IMF-WB conference faces obstacles to cooperation
The annual conference of the International Monetary Fund and the World Bank in Tokyo, Japan, is expected to find solutions to the crisis in the Eurozone, check the downturn of the global economy and assist developing countries.
The world public is hoping the meeting can find a way to restore the battered world economy. But tensions in some bilateral relations could be hindering the success of this conference.
The IMF/WB annual conference and its sideline meetings are the biggest of the world’s financial, economic and banking leaders. Since the global economic crisis of 2008, the IMF has played a crucial role in addressing financial issues.
In the context of a worsening world economy, the conference gives world financial leaders an opportunity to work out a way to restore the global economy, adjust policies of developing countries, and cope with the European public debt crisis, which has spread beyond the region and hurt newly emerging economies.

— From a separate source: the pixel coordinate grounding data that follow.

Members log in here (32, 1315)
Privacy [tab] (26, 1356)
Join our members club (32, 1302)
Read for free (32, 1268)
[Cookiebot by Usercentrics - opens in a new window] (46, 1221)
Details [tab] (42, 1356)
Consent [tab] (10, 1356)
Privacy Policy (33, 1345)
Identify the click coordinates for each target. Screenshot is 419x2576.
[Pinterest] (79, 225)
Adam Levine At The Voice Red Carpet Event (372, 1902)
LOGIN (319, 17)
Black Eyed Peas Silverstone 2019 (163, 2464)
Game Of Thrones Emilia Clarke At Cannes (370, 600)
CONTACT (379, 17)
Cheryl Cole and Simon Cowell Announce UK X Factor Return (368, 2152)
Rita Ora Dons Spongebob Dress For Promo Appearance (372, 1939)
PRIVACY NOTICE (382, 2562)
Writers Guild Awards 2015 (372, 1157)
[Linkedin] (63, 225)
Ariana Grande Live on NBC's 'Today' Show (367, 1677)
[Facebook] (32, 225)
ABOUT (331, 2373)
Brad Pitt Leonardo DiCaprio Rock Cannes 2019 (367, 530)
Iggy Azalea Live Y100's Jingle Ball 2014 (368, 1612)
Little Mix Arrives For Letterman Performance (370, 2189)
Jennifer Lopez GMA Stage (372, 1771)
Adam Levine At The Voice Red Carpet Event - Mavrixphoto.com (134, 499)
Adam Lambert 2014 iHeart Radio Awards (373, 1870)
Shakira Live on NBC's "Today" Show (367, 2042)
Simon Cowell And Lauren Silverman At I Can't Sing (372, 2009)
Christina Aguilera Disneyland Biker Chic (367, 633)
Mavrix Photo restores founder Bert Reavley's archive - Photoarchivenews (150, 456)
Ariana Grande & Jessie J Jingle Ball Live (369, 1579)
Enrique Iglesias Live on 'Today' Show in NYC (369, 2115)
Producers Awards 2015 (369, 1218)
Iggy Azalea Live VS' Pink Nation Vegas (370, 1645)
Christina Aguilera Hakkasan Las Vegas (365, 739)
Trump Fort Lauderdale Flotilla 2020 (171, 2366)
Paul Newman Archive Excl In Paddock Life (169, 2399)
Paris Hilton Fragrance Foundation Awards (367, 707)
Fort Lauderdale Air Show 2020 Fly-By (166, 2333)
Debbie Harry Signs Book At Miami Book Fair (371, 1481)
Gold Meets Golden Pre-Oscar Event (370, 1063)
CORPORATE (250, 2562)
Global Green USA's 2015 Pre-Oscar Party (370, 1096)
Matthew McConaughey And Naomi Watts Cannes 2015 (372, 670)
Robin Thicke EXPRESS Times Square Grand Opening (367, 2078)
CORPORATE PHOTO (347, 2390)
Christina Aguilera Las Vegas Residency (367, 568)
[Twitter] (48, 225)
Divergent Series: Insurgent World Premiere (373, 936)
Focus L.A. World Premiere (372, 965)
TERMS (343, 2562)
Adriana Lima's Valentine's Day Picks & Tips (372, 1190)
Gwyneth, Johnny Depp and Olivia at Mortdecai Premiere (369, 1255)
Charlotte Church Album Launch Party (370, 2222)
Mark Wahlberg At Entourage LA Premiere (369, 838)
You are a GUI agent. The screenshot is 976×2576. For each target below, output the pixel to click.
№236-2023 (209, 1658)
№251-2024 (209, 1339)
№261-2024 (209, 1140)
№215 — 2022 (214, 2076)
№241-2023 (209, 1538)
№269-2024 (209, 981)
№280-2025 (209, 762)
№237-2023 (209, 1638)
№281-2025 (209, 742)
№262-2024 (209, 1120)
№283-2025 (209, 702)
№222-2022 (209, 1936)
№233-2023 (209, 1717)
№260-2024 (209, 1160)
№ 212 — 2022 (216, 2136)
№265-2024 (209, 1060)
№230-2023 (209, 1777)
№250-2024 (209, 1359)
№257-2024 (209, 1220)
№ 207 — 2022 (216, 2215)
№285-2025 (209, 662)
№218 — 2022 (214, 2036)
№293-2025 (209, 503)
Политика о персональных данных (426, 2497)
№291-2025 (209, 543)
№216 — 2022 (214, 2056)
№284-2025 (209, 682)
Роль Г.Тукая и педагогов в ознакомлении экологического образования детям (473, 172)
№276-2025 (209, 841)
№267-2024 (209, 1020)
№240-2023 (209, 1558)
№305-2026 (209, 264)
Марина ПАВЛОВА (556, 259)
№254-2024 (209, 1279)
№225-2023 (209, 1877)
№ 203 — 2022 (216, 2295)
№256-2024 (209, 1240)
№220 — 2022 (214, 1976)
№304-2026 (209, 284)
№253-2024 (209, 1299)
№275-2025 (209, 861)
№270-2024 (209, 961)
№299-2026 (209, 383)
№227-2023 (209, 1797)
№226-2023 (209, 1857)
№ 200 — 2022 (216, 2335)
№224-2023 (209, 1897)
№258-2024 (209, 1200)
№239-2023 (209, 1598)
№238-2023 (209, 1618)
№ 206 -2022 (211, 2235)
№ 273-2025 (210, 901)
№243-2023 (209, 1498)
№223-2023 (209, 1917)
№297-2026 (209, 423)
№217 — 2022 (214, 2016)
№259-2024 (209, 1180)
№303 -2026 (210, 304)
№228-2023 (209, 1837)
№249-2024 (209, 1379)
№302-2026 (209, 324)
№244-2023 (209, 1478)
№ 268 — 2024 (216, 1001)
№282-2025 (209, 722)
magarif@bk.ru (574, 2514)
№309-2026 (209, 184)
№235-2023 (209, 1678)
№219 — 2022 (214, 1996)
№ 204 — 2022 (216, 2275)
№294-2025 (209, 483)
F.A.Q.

Prior to the conference, China announced that its Finance Minister and Bank Governor would not attend the meetings but would send their deputies instead. This surprising decision reflects the currently strained relations between China and Japan, which are now producing widening ripples. The China-Japan economic relationship is one of the key relationships in the world economic structure.
Prior to the conference, IMF General Director Christine Lagarde called on the world’s second and third largest economies to focus on global issues rather than their territorial disputes. The IMF leader stressed that the global economy really needs both economies’ full participation. Neither country has shown any inclination toward cooperation.
Meanwhile, just as the conference was opening, the US and China faced off in a trade dispute after Washington described two leading Chinese telecommunications groups Huawei and ZTE as national security threats. According to a report by the US House Intelligence Committee, Beijing might have used these two firms to spy economically and militarily and to plan cyber attacks against Washington.
Beijing rejected the allegations saying the report, based on speculation and misinformation, aimed to obstruct Chinese businesses, which are operating normally and legally in the US.
The dispute arose two weeks after the US sued China before the World Trade Organization for subsidizing prices of exported automobiles and accessories while China sued the US for excessive tariffs on imported Chinese products. This is one of ten suits against China the US has filed in the last two years and is part of President Barak Obama’s efforts to reduce the US trade deficit with China.
Looking at Europe, analysts have found few optimistic signs. Efforts to reduce deficits and increase liquidity through national stimulus packages have not been effective. Implementing austerity measures to reduce deficits, which requires cutting social welfare programs and assistance for the poor, hasn’t worked either.
The public is now hoping the European Stabilization Mechanism worth US$650 billion announced by the Eurozone on October 10 will get the region out of its current mess. It’s crucial for Europe to reach a consensus on tax and public spending policies and implement measures to merge the banking system in the region.
The IMF has lowered its world economic growth forecast from 3.5 percent to 3.3 percent this year and from 3.9 percent to 3.6 percent next year. The recovery of the global economy depends on the policies of the major economic powers as well as their relations.